I think "we don't copy the tic to the chain where we search for tics"
fits those symptoms.
Indeed. Hrm...
(...)
See above. We may need two chains: One without the trailing tic, and
one to process to see where that tic points to... or rework the way to
follow the tic? Not sure.
I hate the idea of two chains, because how much storage do we end up
needing to consume? But maybe it's inevitable, or maybe I can think up
a way to rework it without.
Yeah, that sucks. If we really need to track tics separately (and I'm
not so sure, see above), there should be a better way for that...
(...)
I'm wondering whether we should keep this patch and fix on top of it,
or revert it for now... I'm not sure tic processing is working at all
right now.
I've been wondering this too. Yeah, the bios code isn't merged yet, but
this patch means there's no point in merging it until we get TIC fixed
properly. Which I'd hope is 5.1, but I'm not sure how deep this bowl of
spaghetti is.
We also need to make sure that this is not a bug in the bios instead...

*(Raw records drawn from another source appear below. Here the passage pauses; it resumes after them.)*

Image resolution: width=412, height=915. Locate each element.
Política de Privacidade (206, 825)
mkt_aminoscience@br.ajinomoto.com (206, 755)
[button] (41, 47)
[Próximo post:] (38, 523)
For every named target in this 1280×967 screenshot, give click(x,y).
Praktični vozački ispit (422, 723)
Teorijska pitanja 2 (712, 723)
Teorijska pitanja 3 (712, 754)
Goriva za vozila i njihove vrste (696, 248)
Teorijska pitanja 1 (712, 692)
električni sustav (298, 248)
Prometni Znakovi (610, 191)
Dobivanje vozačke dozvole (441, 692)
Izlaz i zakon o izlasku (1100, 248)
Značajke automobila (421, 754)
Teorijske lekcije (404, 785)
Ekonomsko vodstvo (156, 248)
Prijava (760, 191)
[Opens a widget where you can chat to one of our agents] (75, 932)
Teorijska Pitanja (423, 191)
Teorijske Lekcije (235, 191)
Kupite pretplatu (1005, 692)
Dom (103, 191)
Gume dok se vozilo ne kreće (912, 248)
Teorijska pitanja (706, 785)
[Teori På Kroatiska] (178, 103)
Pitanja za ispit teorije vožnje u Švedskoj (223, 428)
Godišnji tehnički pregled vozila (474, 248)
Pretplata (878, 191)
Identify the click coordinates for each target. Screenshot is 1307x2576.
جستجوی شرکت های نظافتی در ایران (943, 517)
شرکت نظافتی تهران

Of course. I don't see it yet, but I haven't looked at the code very
closely. From what he wrote in $qemusrc/docs/devel, it seems okay and
the CCWs I see showing up in vfio-ccw seem to match with it. We just
have trouble distinguishing between a "forward" versus "backward" TIC.
I just replied to patch 15 of Jason's bios series, with a small fix. I
didn't pay particularly close attention at the time, but the original
error I sent here was an Incorrect Length, and both the SEEK and SIDE
had a count of 8 bytes. Fixing that converts the error to a program
check, and the cpa in the irb points to where the read would be. So
this gets things to a more accurate "do we count/copy the TIC when
handling our inputs" scenario as discussed above.
(Why didn't it complain when SEEK set the SLI bit, but SIDE didn't? Odd.)
But at this point, both my laptop and I are out of energy, and I should
plug both in. Will pick things up tomorrow.
Maybe we need a tool for testing that throws random channel programs at
the device :)
Are you peeking at my todo/wish list? :)
:)
Might be something for kvm unit tests? Or do I misunderstand what they
can do?
I haven't considered that too deeply, but I think that could be
possible. Maybe not quickly, but possible.